What is needed is an exact copy of all the records below.

Stored entries:
• • • • •
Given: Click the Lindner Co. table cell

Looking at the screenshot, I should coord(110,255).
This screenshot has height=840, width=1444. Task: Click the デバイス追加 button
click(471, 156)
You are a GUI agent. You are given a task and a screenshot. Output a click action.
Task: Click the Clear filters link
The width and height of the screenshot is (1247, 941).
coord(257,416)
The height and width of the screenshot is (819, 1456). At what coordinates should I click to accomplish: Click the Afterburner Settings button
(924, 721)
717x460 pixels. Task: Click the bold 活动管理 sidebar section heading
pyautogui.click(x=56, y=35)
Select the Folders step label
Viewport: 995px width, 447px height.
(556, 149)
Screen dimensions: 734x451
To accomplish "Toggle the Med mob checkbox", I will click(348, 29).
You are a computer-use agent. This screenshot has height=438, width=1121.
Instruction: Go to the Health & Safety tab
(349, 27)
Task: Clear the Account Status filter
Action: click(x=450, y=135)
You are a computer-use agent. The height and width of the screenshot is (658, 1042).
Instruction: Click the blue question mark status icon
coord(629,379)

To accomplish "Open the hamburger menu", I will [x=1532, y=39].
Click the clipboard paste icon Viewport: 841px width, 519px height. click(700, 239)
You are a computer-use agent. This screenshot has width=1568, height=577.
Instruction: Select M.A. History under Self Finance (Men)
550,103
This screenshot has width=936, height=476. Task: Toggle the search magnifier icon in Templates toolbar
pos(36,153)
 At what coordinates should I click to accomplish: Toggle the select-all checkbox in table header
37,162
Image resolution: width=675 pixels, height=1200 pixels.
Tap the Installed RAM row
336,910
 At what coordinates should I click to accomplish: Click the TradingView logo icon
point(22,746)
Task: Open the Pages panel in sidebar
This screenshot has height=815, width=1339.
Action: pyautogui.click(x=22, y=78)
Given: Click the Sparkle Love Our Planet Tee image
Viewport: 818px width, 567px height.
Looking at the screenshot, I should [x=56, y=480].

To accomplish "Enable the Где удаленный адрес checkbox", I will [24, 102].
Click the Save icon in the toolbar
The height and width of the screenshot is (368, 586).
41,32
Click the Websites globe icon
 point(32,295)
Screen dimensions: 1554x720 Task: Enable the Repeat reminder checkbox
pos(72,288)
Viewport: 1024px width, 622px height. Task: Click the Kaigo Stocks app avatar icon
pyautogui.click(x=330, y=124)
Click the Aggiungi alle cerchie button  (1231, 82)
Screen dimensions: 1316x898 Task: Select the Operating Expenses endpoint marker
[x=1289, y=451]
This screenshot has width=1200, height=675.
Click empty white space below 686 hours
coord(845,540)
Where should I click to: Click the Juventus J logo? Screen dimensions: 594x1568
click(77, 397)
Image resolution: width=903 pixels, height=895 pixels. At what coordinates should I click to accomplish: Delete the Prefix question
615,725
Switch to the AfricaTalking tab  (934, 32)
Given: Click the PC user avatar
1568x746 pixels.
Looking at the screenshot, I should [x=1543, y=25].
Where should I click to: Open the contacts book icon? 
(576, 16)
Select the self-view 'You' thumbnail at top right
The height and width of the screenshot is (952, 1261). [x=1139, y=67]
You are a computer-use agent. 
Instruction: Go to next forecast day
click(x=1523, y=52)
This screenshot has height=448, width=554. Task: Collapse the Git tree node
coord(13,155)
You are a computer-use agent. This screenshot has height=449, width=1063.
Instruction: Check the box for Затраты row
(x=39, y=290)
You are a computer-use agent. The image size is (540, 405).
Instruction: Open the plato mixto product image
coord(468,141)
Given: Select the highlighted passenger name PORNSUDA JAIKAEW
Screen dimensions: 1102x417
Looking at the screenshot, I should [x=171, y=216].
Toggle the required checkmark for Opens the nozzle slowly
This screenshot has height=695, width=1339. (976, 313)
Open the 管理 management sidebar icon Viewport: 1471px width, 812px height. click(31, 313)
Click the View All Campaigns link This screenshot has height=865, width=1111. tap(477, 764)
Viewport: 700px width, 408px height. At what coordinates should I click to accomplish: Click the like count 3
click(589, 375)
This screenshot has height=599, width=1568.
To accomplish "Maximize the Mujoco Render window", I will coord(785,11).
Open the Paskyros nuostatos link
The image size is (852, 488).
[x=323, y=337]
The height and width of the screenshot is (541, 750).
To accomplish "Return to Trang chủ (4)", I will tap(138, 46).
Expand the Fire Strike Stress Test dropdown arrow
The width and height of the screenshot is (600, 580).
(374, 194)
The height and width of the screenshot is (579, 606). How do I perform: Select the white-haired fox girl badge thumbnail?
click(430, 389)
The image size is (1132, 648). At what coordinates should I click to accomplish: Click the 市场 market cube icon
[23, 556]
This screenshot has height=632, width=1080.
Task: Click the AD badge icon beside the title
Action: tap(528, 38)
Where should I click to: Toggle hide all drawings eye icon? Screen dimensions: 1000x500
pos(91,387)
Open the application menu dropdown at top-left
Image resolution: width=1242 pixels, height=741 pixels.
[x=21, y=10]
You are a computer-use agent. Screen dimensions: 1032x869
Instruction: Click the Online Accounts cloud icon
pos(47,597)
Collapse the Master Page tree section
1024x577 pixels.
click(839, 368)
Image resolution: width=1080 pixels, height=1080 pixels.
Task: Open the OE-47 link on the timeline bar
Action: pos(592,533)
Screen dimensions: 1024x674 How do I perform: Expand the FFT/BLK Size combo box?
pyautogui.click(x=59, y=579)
• • • • •
■ **COMPLETED EXERCISE**:
Given: Click the Lindner Co. table cell

Looking at the screenshot, I should coord(110,255).
This screenshot has height=840, width=1444. Task: Click the デバイス追加 button
click(471, 156)
You are a GUI agent. You are given a task and a screenshot. Output a click action.
Task: Click the Clear filters link
The width and height of the screenshot is (1247, 941).
coord(257,416)
The height and width of the screenshot is (819, 1456). At what coordinates should I click to accomplish: Click the Afterburner Settings button
(924, 721)
717x460 pixels. Task: Click the bold 活动管理 sidebar section heading
pyautogui.click(x=56, y=35)
Select the Folders step label
Viewport: 995px width, 447px height.
(556, 149)
Screen dimensions: 734x451
To accomplish "Toggle the Med mob checkbox", I will click(348, 29).
You are a computer-use agent. This screenshot has height=438, width=1121.
Instruction: Go to the Health & Safety tab
(349, 27)
Task: Clear the Account Status filter
Action: click(x=450, y=135)
You are a computer-use agent. The height and width of the screenshot is (658, 1042).
Instruction: Click the blue question mark status icon
coord(629,379)

To accomplish "Open the hamburger menu", I will [x=1532, y=39].
Click the clipboard paste icon Viewport: 841px width, 519px height. click(700, 239)
You are a computer-use agent. This screenshot has width=1568, height=577.
Instruction: Select M.A. History under Self Finance (Men)
550,103
This screenshot has width=936, height=476. Task: Toggle the search magnifier icon in Templates toolbar
pos(36,153)
 At what coordinates should I click to accomplish: Toggle the select-all checkbox in table header
37,162
Image resolution: width=675 pixels, height=1200 pixels.
Tap the Installed RAM row
336,910
 At what coordinates should I click to accomplish: Click the TradingView logo icon
point(22,746)
Task: Open the Pages panel in sidebar
This screenshot has height=815, width=1339.
Action: pyautogui.click(x=22, y=78)
Given: Click the Sparkle Love Our Planet Tee image
Viewport: 818px width, 567px height.
Looking at the screenshot, I should [x=56, y=480].

To accomplish "Enable the Где удаленный адрес checkbox", I will [24, 102].
Click the Save icon in the toolbar
The height and width of the screenshot is (368, 586).
41,32
Click the Websites globe icon
 point(32,295)
Screen dimensions: 1554x720 Task: Enable the Repeat reminder checkbox
pos(72,288)
Viewport: 1024px width, 622px height. Task: Click the Kaigo Stocks app avatar icon
pyautogui.click(x=330, y=124)
Click the Aggiungi alle cerchie button  (1231, 82)
Screen dimensions: 1316x898 Task: Select the Operating Expenses endpoint marker
[x=1289, y=451]
This screenshot has width=1200, height=675.
Click empty white space below 686 hours
coord(845,540)
Where should I click to: Click the Juventus J logo? Screen dimensions: 594x1568
click(77, 397)
Image resolution: width=903 pixels, height=895 pixels. At what coordinates should I click to accomplish: Delete the Prefix question
615,725
Switch to the AfricaTalking tab  (934, 32)
Given: Click the PC user avatar
1568x746 pixels.
Looking at the screenshot, I should [x=1543, y=25].
Where should I click to: Open the contacts book icon? 
(576, 16)
Select the self-view 'You' thumbnail at top right
The height and width of the screenshot is (952, 1261). [x=1139, y=67]
You are a computer-use agent. 
Instruction: Go to next forecast day
click(x=1523, y=52)
This screenshot has height=448, width=554. Task: Collapse the Git tree node
coord(13,155)
You are a computer-use agent. This screenshot has height=449, width=1063.
Instruction: Check the box for Затраты row
(x=39, y=290)
You are a computer-use agent. The image size is (540, 405).
Instruction: Open the plato mixto product image
coord(468,141)
Given: Select the highlighted passenger name PORNSUDA JAIKAEW
Screen dimensions: 1102x417
Looking at the screenshot, I should [x=171, y=216].
Toggle the required checkmark for Opens the nozzle slowly
This screenshot has height=695, width=1339. (976, 313)
Open the 管理 management sidebar icon Viewport: 1471px width, 812px height. click(31, 313)
Click the View All Campaigns link This screenshot has height=865, width=1111. tap(477, 764)
Viewport: 700px width, 408px height. At what coordinates should I click to accomplish: Click the like count 3
click(589, 375)
This screenshot has height=599, width=1568.
To accomplish "Maximize the Mujoco Render window", I will coord(785,11).
Open the Paskyros nuostatos link
The image size is (852, 488).
[x=323, y=337]
The height and width of the screenshot is (541, 750).
To accomplish "Return to Trang chủ (4)", I will tap(138, 46).
Expand the Fire Strike Stress Test dropdown arrow
The width and height of the screenshot is (600, 580).
(374, 194)
The height and width of the screenshot is (579, 606). How do I perform: Select the white-haired fox girl badge thumbnail?
click(430, 389)
The image size is (1132, 648). At what coordinates should I click to accomplish: Click the 市场 market cube icon
[23, 556]
This screenshot has height=632, width=1080.
Task: Click the AD badge icon beside the title
Action: tap(528, 38)
Where should I click to: Toggle hide all drawings eye icon? Screen dimensions: 1000x500
pos(91,387)
Open the application menu dropdown at top-left
Image resolution: width=1242 pixels, height=741 pixels.
[x=21, y=10]
You are a computer-use agent. Screen dimensions: 1032x869
Instruction: Click the Online Accounts cloud icon
pos(47,597)
Collapse the Master Page tree section
1024x577 pixels.
click(839, 368)
Image resolution: width=1080 pixels, height=1080 pixels.
Task: Open the OE-47 link on the timeline bar
Action: pos(592,533)
Screen dimensions: 1024x674 How do I perform: Expand the FFT/BLK Size combo box?
pyautogui.click(x=59, y=579)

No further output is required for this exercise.